年間を通して着実に成長、今年3月、4月は反動減

コロナ禍では、店頭において試食販売などの従来型のプロモーションが実施できなくなったため、さまざまな戦略で内食需要の取り込みを図る動きが活発化している。 karimitsu/i-stock

 新型コロナウイルス(コロナ)感染拡大以来、精肉市場も大きな影響を受けてきた。2020年は家庭で食事をする機会が増えたことで、内食需要が増加。外食での畜肉需要が落ち込む一方、量販店における販売実績は前年を大きく上回った。

 インテージSRIのデータから直近の2020年6月~2021年5月のマーケットサイズ(販売金額)のデータを見ると、2020年6月から2021年1月までは、牛肉、豚肉、鶏肉がいずれも前年実績を大きく上回って推移している(参照)。

 21年に入って2月から販売金額が下降し、3月、4月はすべてで前年を下回るも、5月には回復している。これは昨年2月以降に販売金額が大きく伸びた反動減だと考えられる。

 20年の同時期には食品全般の販売動向が急伸しており、店頭では品薄状態も見られた。そうした動向と比較すると、コロナ禍が長引くなかで、市場は一定の落ち着きを取り戻したといえそうだ。

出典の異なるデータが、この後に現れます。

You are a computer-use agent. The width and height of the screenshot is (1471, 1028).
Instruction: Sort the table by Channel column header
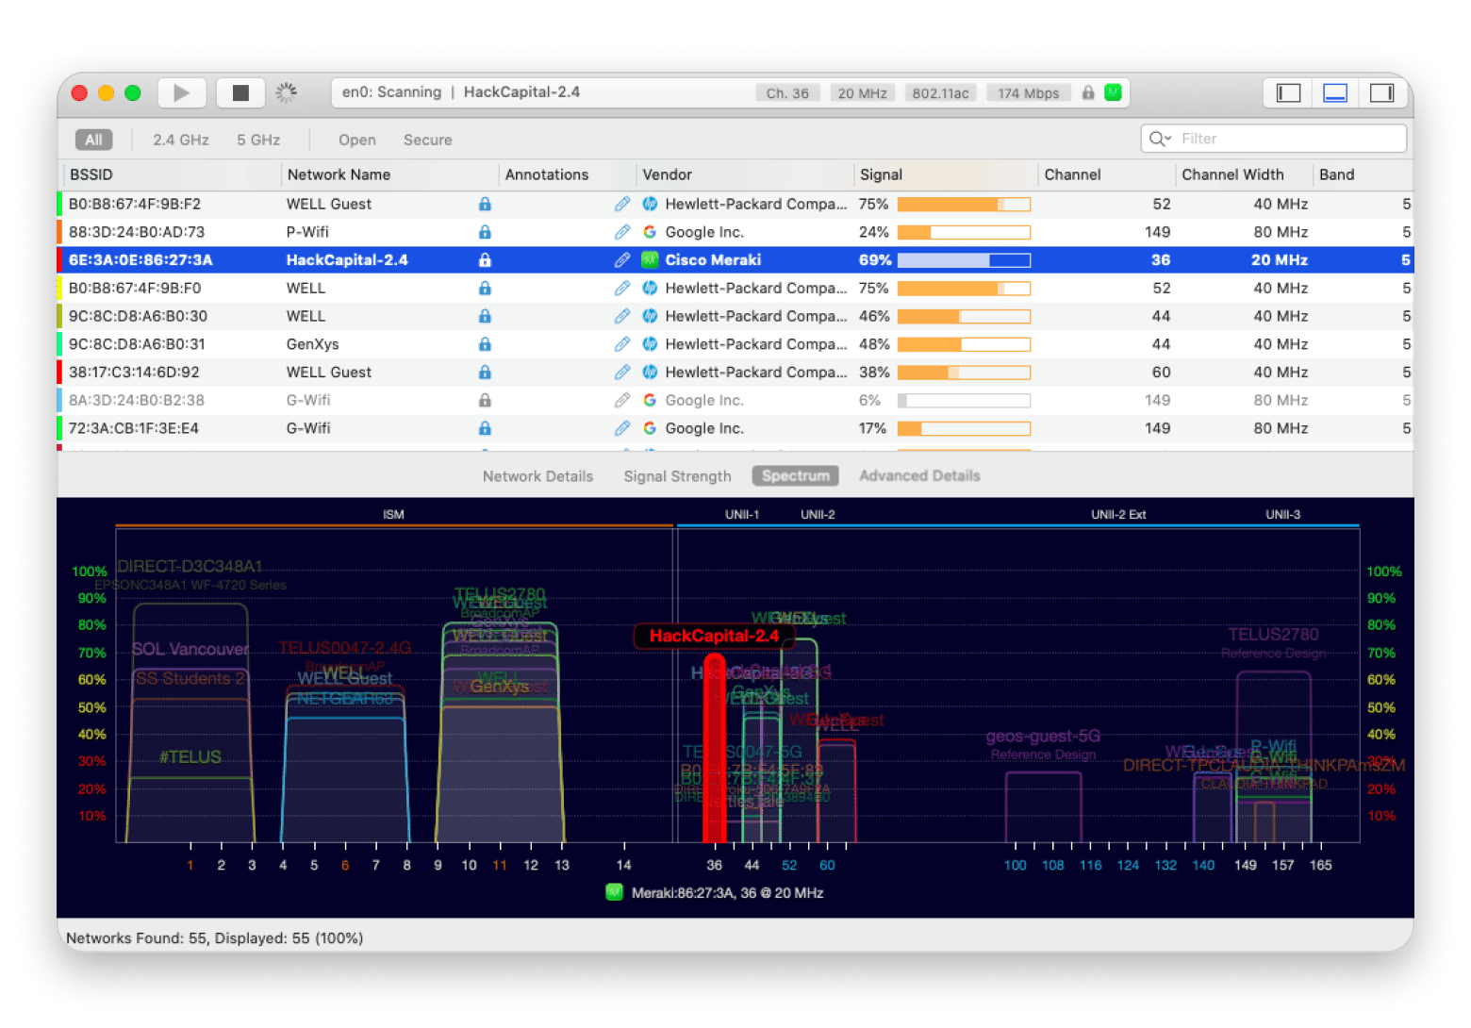pyautogui.click(x=1072, y=174)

 また、一時需要を伸ばした加工肉や味付け肉などにも反動減の傾向が出ている。

出典:インテージSRIデータ 期間:2020年6月~21年5月 対象:GMS/SM

多様な手法で内食需要の取り込みを図る

 コロナ禍では、店頭において試食販売などの従来型のプロモーションが実施できなくなったため、さまざまな戦略で内食需要の取り込みを図る動きが活発化している。

 店頭に設置したモニターディスプレイなどを活用した情報発信を行うチェーンが増えたほか、QRコードなどを活用したレシピ情報の提供などが浸透している。

 また品揃えの面では、家庭での調理機会が増えたことに対応する簡便商材の充実や、逆に調理に時間をかける層が増えたため、ブロック肉など、本格メニュー向けの食材に力を入れるチェーンも増えている。

 一方、従来からのヘルシー志向に対応するオーガニックや減塩などの商品のほか、昨年からはサステナブルな食生活が注目されるなかで、代替肉を提案するチェーンも増えている。精肉部門や日配部門では、プラントベースフード(植物由来原料食品)の売場が大きく拡大した。

 今後もコロナの影響を見据えながら、こうした需要や関心のトレンドに合わせた戦略が求められていくことになりそうだ。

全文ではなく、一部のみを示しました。